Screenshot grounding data
[Start of Attachment]

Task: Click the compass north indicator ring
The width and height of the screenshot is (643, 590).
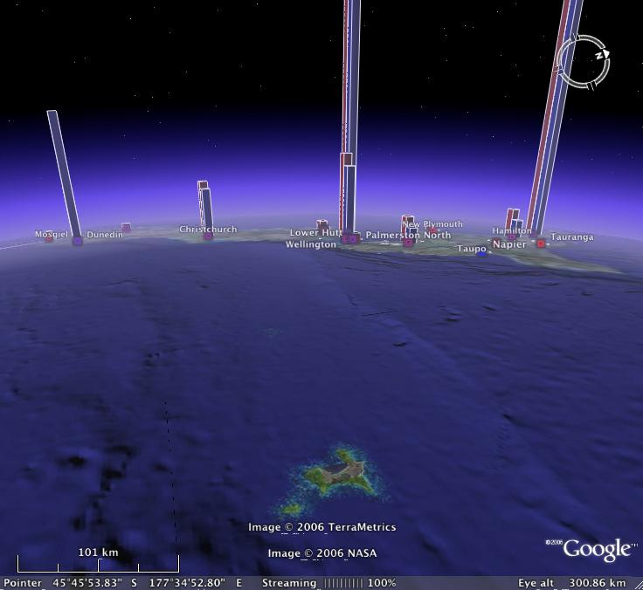Action: [x=583, y=61]
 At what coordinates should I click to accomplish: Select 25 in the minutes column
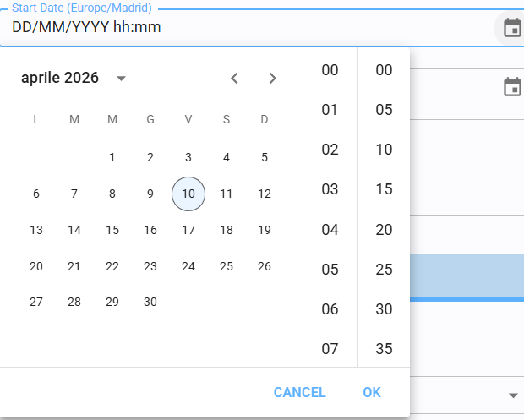click(x=384, y=270)
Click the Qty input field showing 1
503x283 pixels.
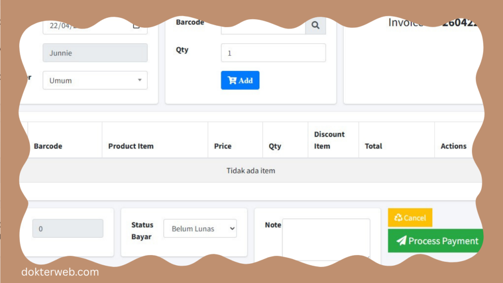click(273, 53)
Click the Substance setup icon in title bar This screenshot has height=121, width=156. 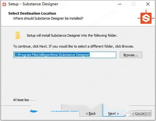[4, 4]
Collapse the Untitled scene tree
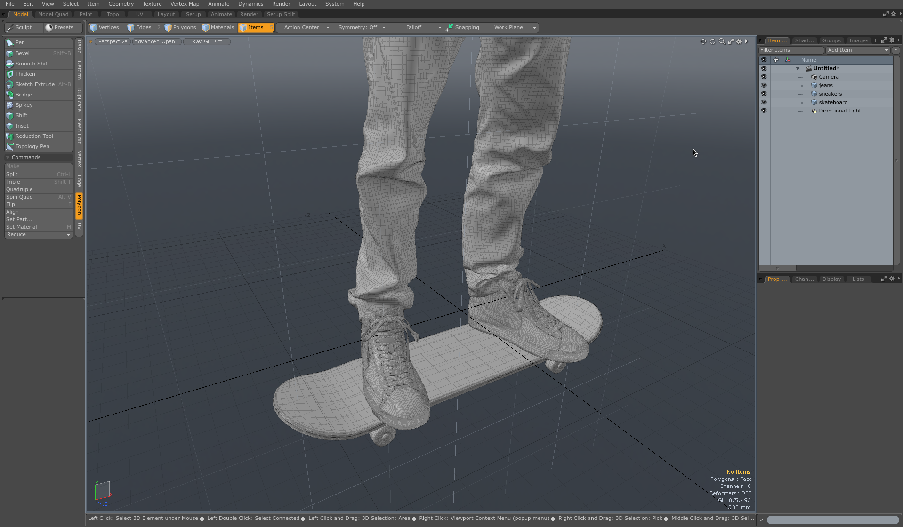The width and height of the screenshot is (903, 527). (x=798, y=69)
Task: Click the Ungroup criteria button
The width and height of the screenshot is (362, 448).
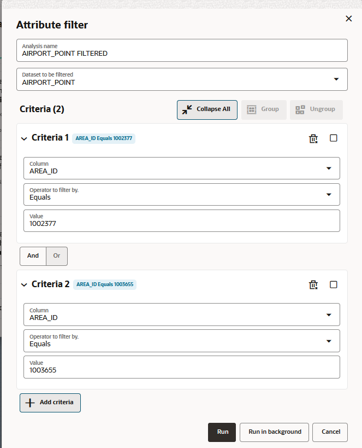Action: pyautogui.click(x=316, y=109)
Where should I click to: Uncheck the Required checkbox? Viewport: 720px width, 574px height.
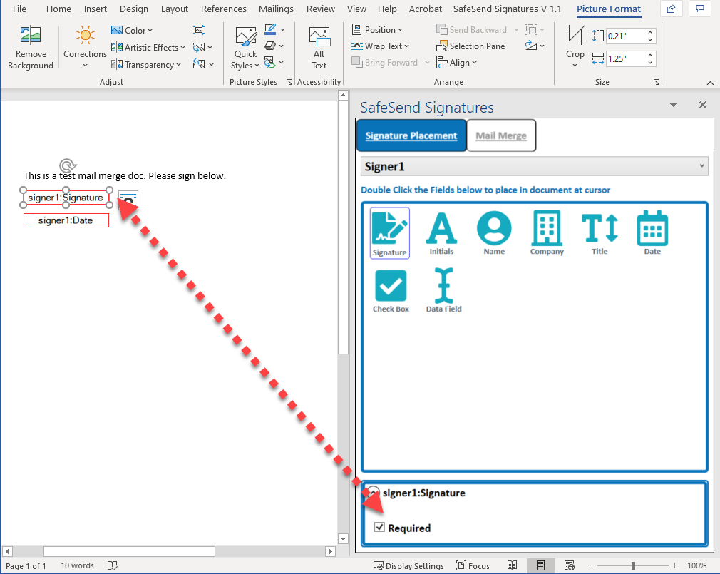pyautogui.click(x=381, y=528)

[End of Attachment]

◆ THE PROBLEM: Copy the entries above exactly from the line with "Where should I" down to their last line, both ends included. Do not copy any pictures.

◆ EXERCISE OUTPUT:
Where should I click to: Uncheck the Required checkbox? Viewport: 720px width, 574px height.
pyautogui.click(x=381, y=528)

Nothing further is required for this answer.